## HOW TO COMPLETE THIS TASK:
Output only the lines below from the one containing "訂閱學術電子報 (118, 2402)" to the one containing "editing@editing.tw (46, 2219)", exactly as written, both ends kept.
-- INPUT MATERIAL follows --
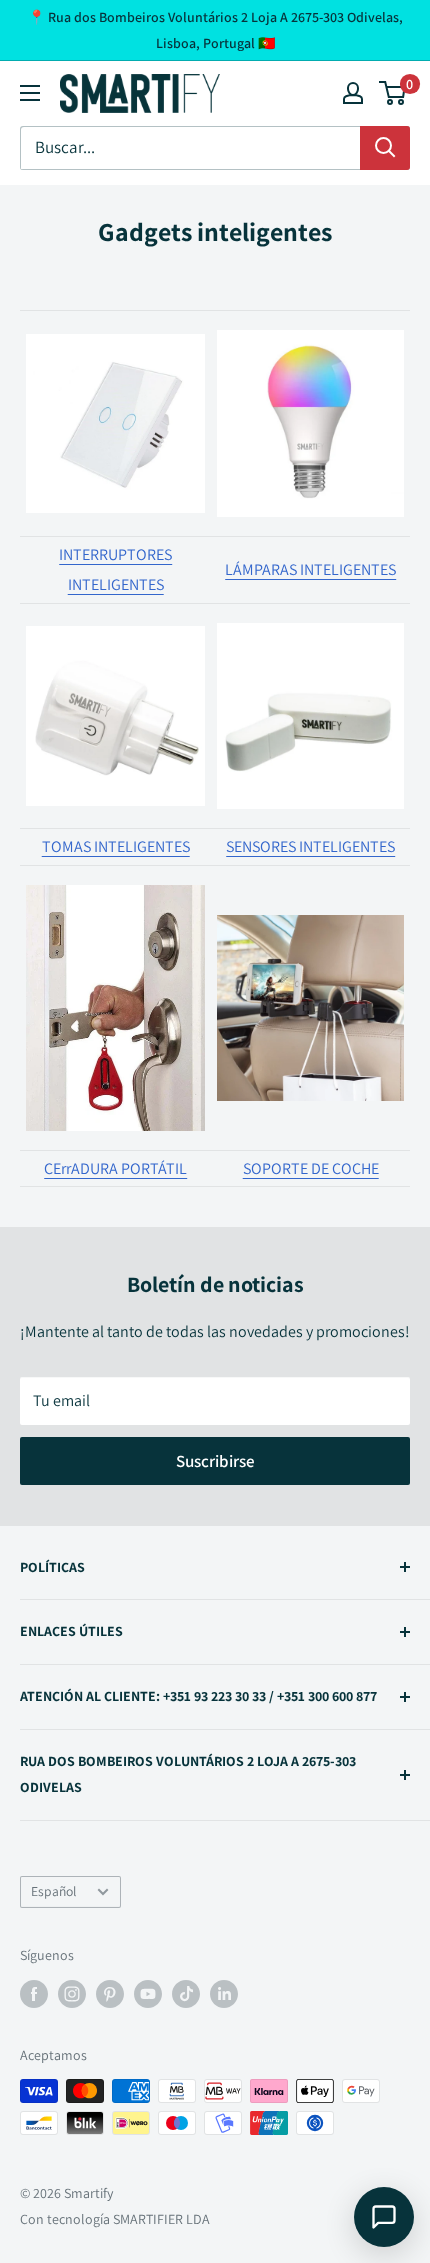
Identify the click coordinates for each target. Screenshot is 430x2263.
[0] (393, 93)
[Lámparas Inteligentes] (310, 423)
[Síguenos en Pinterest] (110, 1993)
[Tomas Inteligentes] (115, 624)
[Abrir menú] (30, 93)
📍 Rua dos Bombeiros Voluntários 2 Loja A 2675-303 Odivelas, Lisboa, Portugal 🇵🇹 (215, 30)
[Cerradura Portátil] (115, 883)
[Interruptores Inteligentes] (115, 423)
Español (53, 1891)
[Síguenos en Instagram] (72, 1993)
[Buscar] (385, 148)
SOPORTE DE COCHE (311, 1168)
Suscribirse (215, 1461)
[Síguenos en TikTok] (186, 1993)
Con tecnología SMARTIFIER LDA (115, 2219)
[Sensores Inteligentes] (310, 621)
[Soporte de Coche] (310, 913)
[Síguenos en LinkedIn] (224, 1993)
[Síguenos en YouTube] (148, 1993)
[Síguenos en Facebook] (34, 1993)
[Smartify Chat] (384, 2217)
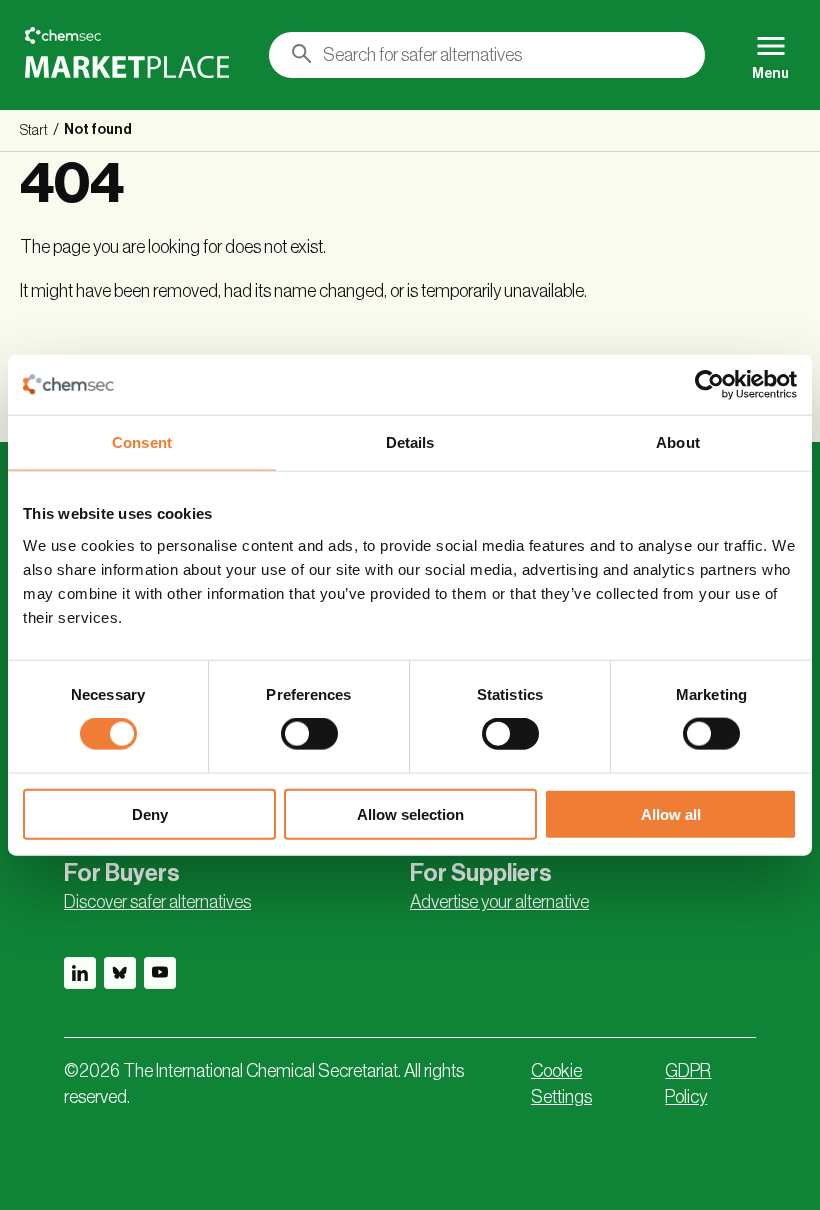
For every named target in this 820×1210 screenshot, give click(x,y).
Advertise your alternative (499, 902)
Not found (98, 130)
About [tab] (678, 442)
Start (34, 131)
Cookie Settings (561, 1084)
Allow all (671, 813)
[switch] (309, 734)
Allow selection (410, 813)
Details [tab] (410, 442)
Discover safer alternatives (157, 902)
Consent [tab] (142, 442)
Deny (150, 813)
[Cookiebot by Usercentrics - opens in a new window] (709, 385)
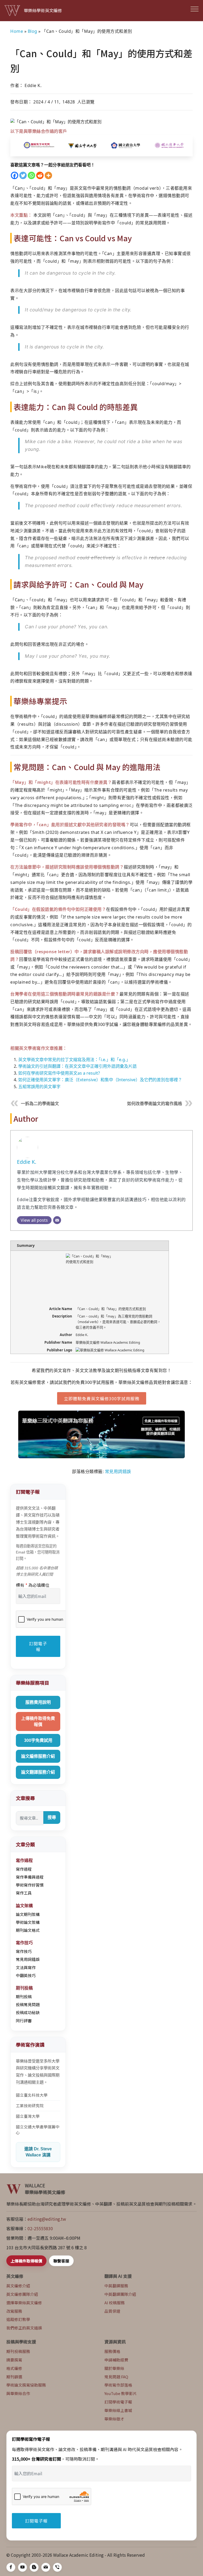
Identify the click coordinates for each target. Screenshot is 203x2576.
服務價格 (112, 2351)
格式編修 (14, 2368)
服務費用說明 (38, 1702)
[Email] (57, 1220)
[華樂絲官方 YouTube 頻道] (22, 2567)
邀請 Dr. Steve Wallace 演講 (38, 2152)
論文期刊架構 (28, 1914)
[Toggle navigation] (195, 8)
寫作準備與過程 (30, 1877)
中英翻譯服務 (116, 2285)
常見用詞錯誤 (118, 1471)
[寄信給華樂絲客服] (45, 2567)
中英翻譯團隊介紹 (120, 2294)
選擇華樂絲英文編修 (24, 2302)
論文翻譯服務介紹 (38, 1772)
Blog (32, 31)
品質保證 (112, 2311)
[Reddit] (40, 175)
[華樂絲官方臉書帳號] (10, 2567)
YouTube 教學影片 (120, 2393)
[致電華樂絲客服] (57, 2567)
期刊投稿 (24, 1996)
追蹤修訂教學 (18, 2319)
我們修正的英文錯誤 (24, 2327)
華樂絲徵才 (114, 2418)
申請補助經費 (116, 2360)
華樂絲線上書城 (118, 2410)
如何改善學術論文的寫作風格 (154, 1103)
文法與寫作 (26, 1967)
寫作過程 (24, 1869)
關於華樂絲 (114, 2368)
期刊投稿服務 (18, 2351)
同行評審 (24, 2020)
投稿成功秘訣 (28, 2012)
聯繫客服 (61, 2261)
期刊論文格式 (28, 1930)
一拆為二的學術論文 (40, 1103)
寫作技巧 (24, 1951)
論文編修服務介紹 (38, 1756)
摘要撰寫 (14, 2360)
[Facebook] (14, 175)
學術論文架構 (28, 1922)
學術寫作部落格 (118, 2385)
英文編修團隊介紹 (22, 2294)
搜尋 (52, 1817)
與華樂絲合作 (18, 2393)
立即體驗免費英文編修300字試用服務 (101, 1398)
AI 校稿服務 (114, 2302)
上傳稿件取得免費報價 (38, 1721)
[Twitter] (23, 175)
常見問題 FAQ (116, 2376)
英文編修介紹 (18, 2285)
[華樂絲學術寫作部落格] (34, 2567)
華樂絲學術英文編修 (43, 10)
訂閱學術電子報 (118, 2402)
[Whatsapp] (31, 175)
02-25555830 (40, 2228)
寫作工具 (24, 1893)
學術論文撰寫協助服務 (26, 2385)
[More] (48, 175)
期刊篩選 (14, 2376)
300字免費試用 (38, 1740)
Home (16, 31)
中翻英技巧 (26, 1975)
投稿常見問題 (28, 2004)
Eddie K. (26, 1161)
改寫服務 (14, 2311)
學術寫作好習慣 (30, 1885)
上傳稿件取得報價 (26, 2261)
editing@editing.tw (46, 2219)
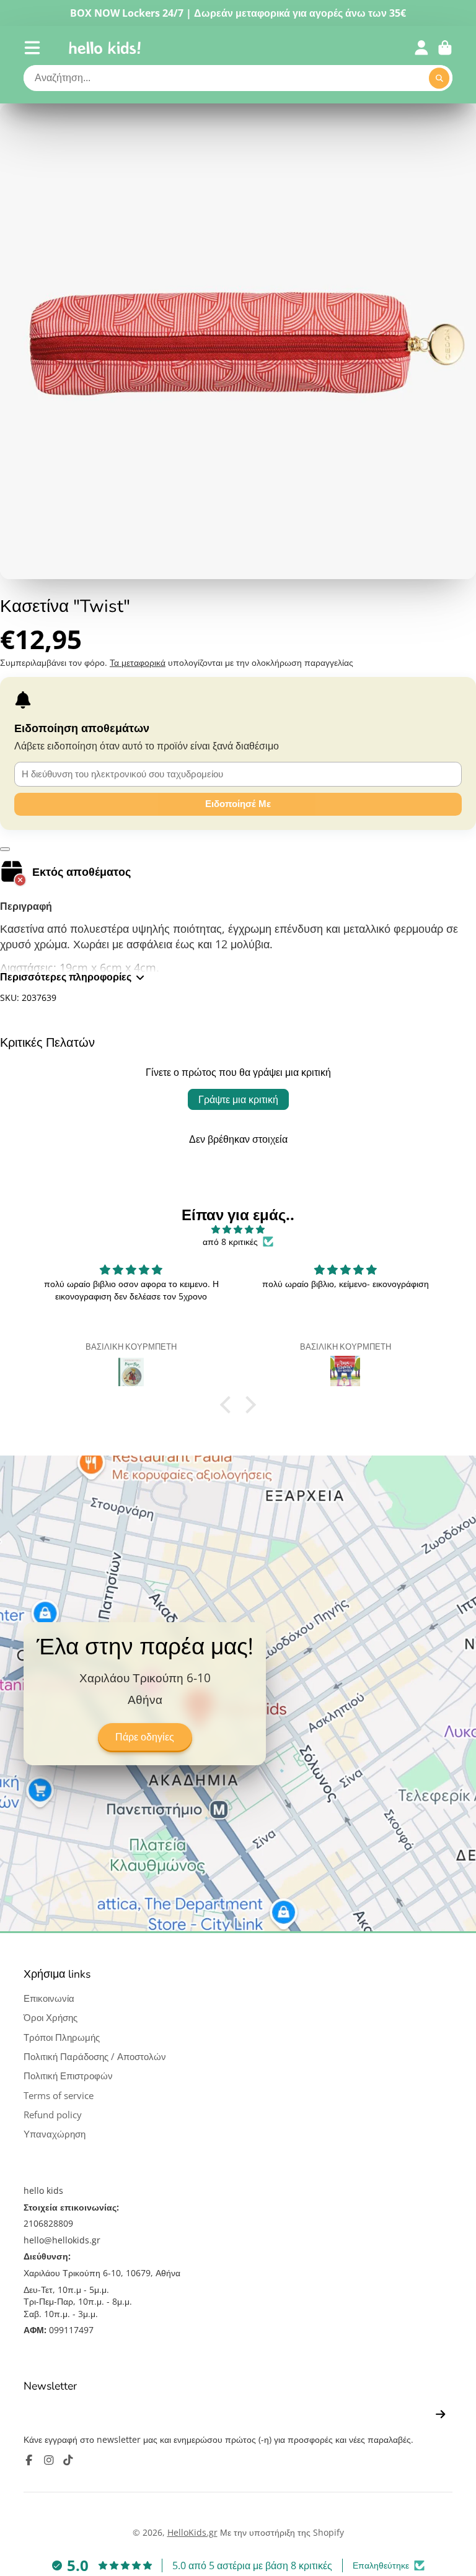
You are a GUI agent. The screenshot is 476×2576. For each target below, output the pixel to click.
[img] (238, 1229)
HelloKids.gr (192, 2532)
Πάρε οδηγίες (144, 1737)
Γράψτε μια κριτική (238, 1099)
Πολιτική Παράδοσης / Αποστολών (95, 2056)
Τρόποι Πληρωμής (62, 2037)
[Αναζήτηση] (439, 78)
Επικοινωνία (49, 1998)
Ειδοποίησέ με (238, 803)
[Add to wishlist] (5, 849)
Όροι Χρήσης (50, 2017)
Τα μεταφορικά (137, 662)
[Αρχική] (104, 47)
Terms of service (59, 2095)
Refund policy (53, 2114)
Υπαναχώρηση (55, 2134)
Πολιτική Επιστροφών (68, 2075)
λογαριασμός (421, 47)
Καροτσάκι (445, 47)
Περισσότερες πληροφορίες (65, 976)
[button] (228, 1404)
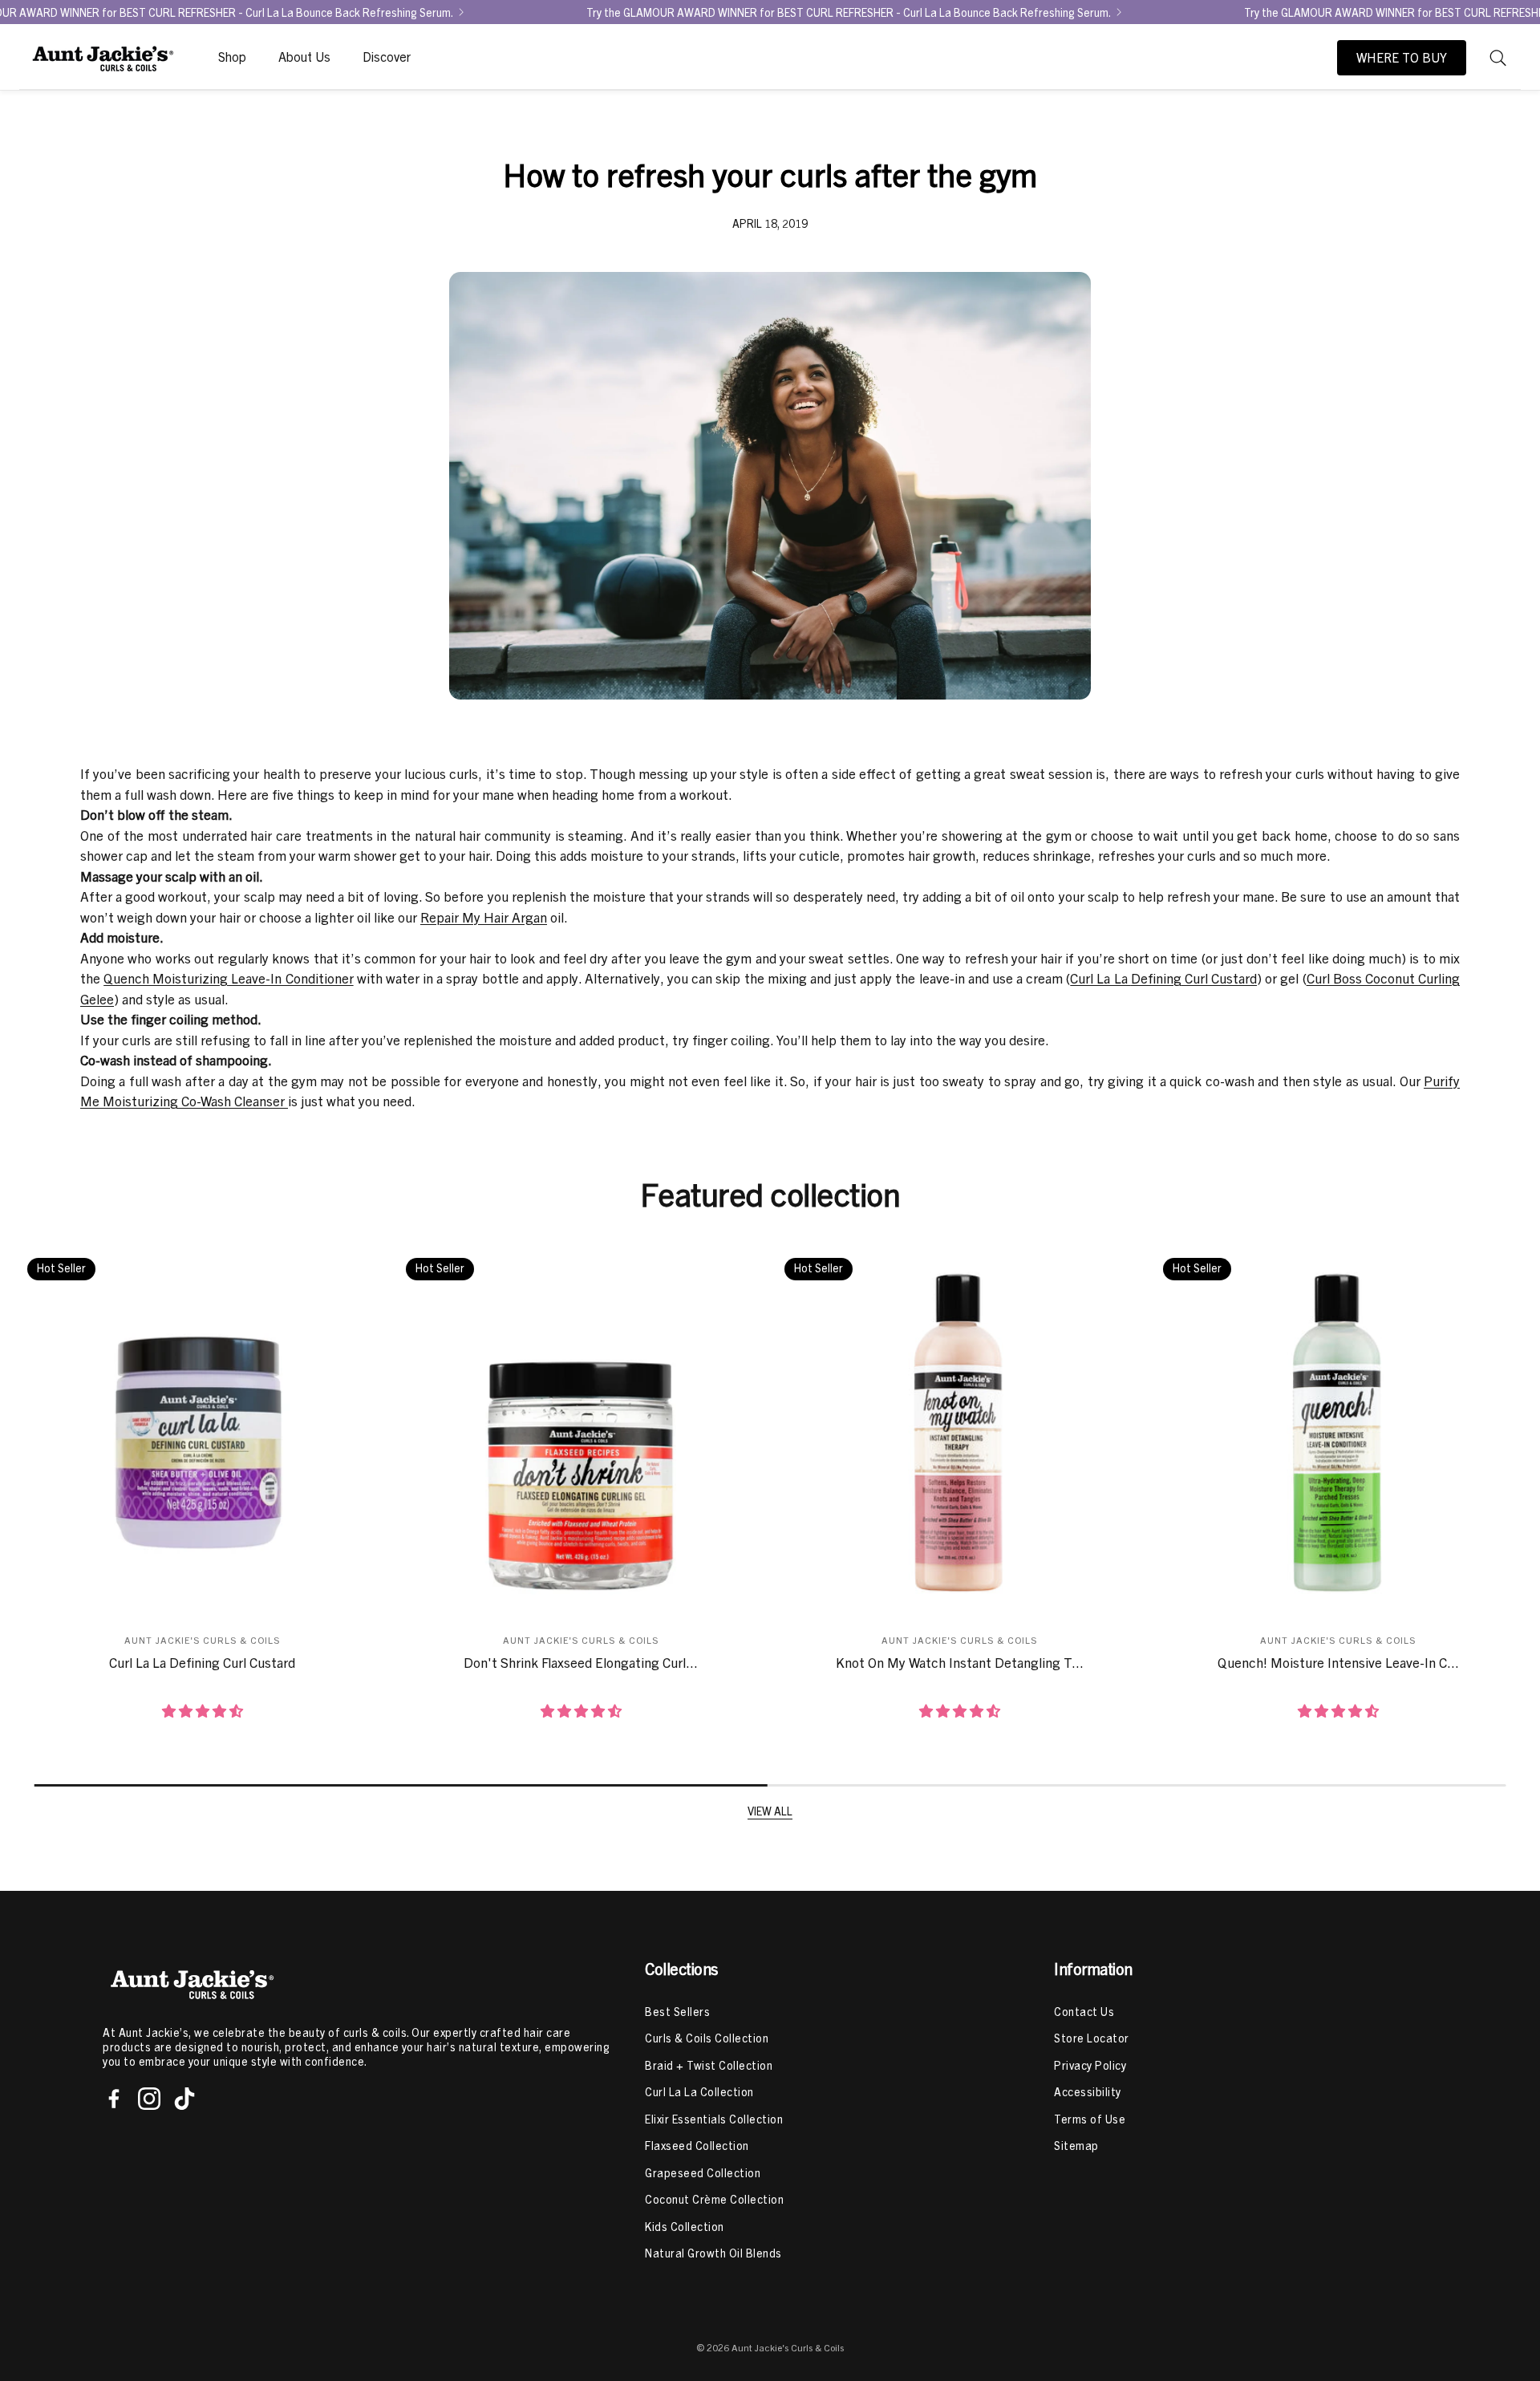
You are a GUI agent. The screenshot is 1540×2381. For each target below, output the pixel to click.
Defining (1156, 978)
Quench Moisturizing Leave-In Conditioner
-- INPUT MATERIAL concluded --
## TASK SOLUTION:
訂閱學術電子報 (118, 2402)
[Whatsapp] (31, 175)
02-25555830 (40, 2228)
寫作工具 (24, 1893)
學術論文撰寫協助服務 (26, 2385)
[More] (48, 175)
期刊篩選 (14, 2376)
300字免費試用 (38, 1740)
Home (16, 31)
中翻英技巧 (26, 1975)
投稿常見問題 (28, 2004)
Eddie K. (26, 1161)
改寫服務 (14, 2311)
學術寫作好習慣 (30, 1885)
上傳稿件取得報價 (26, 2261)
editing@editing.tw (46, 2219)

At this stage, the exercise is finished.